*** Opening Working data ***

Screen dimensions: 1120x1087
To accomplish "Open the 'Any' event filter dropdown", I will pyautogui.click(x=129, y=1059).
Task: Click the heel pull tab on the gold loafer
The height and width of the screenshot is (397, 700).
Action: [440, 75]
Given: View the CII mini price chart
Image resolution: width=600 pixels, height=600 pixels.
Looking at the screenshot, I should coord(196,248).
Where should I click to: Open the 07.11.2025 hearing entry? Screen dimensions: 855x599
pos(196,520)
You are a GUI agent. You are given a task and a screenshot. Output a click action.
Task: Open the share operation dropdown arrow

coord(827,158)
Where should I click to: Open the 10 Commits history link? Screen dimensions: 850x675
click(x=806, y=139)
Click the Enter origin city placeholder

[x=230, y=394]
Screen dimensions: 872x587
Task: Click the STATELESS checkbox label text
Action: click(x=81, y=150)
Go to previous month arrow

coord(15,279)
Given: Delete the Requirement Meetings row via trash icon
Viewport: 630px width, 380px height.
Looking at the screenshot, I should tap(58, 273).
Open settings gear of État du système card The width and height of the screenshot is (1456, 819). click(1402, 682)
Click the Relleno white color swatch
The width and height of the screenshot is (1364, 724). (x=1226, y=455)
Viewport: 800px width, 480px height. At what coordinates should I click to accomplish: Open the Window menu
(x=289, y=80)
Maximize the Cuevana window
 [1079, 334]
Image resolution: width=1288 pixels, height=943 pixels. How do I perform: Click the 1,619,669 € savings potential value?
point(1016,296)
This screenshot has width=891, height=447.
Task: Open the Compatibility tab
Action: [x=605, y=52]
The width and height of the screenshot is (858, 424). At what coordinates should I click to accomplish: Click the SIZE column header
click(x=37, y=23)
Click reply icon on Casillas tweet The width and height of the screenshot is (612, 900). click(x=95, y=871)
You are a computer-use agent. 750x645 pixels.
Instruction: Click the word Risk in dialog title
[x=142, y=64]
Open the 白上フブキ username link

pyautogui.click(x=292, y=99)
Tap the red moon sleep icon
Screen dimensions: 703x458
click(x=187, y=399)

*** Closing Working data ***

Problem to work on =>
Exact lines only, please: output the listing from the first line to the line with "You are a computer-use agent. 750x645 pixels.", both included.

Answer space =>
Screen dimensions: 1120x1087
To accomplish "Open the 'Any' event filter dropdown", I will pyautogui.click(x=129, y=1059).
Task: Click the heel pull tab on the gold loafer
The height and width of the screenshot is (397, 700).
Action: [440, 75]
Given: View the CII mini price chart
Image resolution: width=600 pixels, height=600 pixels.
Looking at the screenshot, I should coord(196,248).
Where should I click to: Open the 07.11.2025 hearing entry? Screen dimensions: 855x599
pos(196,520)
You are a GUI agent. You are given a task and a screenshot. Output a click action.
Task: Open the share operation dropdown arrow

coord(827,158)
Where should I click to: Open the 10 Commits history link? Screen dimensions: 850x675
click(x=806, y=139)
Click the Enter origin city placeholder

[x=230, y=394]
Screen dimensions: 872x587
Task: Click the STATELESS checkbox label text
Action: click(x=81, y=150)
Go to previous month arrow

coord(15,279)
Given: Delete the Requirement Meetings row via trash icon
Viewport: 630px width, 380px height.
Looking at the screenshot, I should tap(58, 273).
Open settings gear of État du système card The width and height of the screenshot is (1456, 819). click(1402, 682)
Click the Relleno white color swatch
The width and height of the screenshot is (1364, 724). (x=1226, y=455)
Viewport: 800px width, 480px height. At what coordinates should I click to accomplish: Open the Window menu
(x=289, y=80)
Maximize the Cuevana window
 [1079, 334]
Image resolution: width=1288 pixels, height=943 pixels. How do I perform: Click the 1,619,669 € savings potential value?
point(1016,296)
This screenshot has width=891, height=447.
Task: Open the Compatibility tab
Action: [x=605, y=52]
The width and height of the screenshot is (858, 424). At what coordinates should I click to accomplish: Click the SIZE column header
click(x=37, y=23)
Click reply icon on Casillas tweet The width and height of the screenshot is (612, 900). click(x=95, y=871)
You are a computer-use agent. 750x645 pixels.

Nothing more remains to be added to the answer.